Correction brutale à la sauce américaine ; tremblement de terre dévastateur ; hausse abrupte des taux d'intérêt ; crise économique mondiale : les scénarios qui pourraient influencer à la baisse le marché immobilier canadien sont nombreux. Pour la deuxième année, la SCHL a présenté jeudi les « scénarios de crise » susceptibles de balayer le pays d'ici cinq ans - et de plomber les finances de l'organisme.

DE QUOI PARLE-T-ON ?

La Société canadienne d'hypothèques et de logement, société de la Couronne, est l'un des principaux assureurs de prêts hypothécaires au Canada. Au 30 juin dernier, la SCHL détenait des contrats d'assurance totalisant 523 milliards de dollars. Une déconfiture du marché immobilier pourrait forcer l'organisme à rembourser des sommes importantes aux différents prêteurs du pays. Pour prévenir le mieux possible les nombreux risques potentiels, la SCHL se livre depuis cinq ans à des « simulations de crise », similaires aux stress tests réalisés par les banques. Les résultats ne sont rendus publics que depuis deux ans. « C'est une question de transparence », a expliqué hier à La Presse Romy Bowers, chef de la gestion des risques.

COMME AUX ÉTATS-UNIS

Parmi les scénarios étudiés par la SCHL, on trouve celui d'une crise immobilière semblable à celle qui a frappé les États-Unis en 2008. Si une telle situation se présentait, le taux de chômage grimperait de cinq points de pourcentage (à 12 %), le prix des propriétés chuterait de 30 %, estime l'organisme. Un tel scénario se traduirait par une perte de plus de 2 milliards pour la SCHL.

HAUSSE DES TAUX D'INTÉRÊT

Une hausse brutale des taux d'intérêt - qui naviguent ces jours-ci à un creux historique - aurait aussi un impact gigantesque sur le marché immobilier. En vertu de ce scénario, les coûts d'emprunt augmenteraient de façon marquée pour les consommateurs et les institutions financières du pays. Le prix des habitations chuterait de 30 %, le chômage grimperait à 11,3 %, et au moins une banque canadienne se retrouverait en défaut de paiement. Cette situation creuserait les finances de la SCHL de 1,1 milliard.

DÉFLATION MONDIALE

Il s'agirait ici du pire scénario pour les finances de la SCHL - et, par ricochet, du Trésor canadien. Si une dépression grave et prolongée devait frapper l'économie mondiale, entraînant le Canada dans une spirale déflationniste, le taux de chômage grimperait jusqu'à 13,5 % au pays. Le prix des maisons chuterait de 25 %, et les pertes atteindraient 3,1 milliards pour la SCHL, qui serait forcée de rembourser une série de mauvaises créances.

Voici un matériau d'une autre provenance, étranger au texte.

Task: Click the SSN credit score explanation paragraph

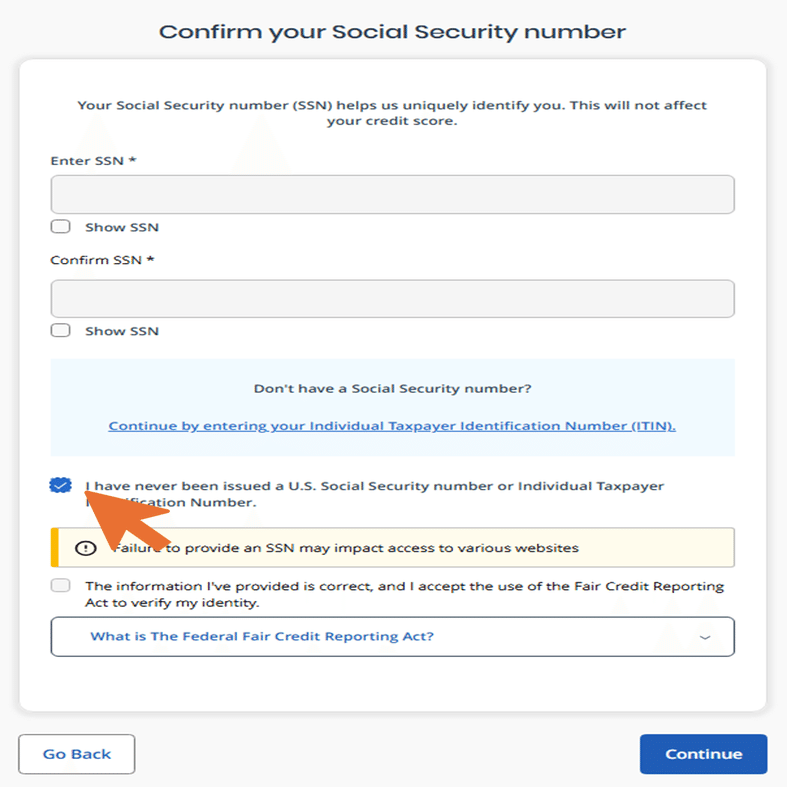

TREMBLEMENT DE TERRE ET CHOC PÉTROLIER

Parmi les autres scénarios étudiés, il y a celui d'un tremblement de terre dévastateur qui viendrait perturber les infrastructures d'une grande ville du pays. Une telle catastrophe aurait un impact mineur sur les prix (- 0,6 %) et affecterait de façon minime les finances de l'organisme. La SCHL a aussi analysé les conséquences d'un choc pétrolier, pendant lequel le prix du baril de pétrole stagnerait entre 20 et 30 $ pendant quatre ans. Dans un tel cas, le prix des propriétés fléchirait de 7,8 %, mais les comptes de la SCHL resteraient dans le vert. La SCHL pourrait ajouter d'autres scénarios à ses simulations au cours des prochaines années, comme l'impact d'un attentat terroriste à large échelle, a confirmé hier Romy Bowers.

« PAS UNE PRÉDICTION »

La SCHL insiste : la publication de ces simulations de crise ne constitue en aucun cas « une prédiction ou une prévision ». « La simulation de crise consiste à envisager les pires scénarios très peu susceptibles de se produire et à planifier en conséquence, fait valoir Mme Bowers. Les simulations de crise rigoureuses font partie intégrante de notre programme de gestion des risques et permettent à la SCHL d'évaluer ses niveaux de capital en fonction des scénarios de crise. » La SCHL fait valoir que le niveau de capital détenu dans ses coffres serait suffisant même dans les cas extrêmes.

LES VRAIES PRÉVISIONS

Le scénario de base sur lequel planche la SCHL est à des années-lumière d'une situation de crise. L'organisme prévoit un taux de chômage maximal de 6,6 % au pays entre 2017 et 2021, avec des hausses de prix moyennes de 9 % et des résultats nets de plus de 6,4 milliards pour ses activités d'assurance prêt.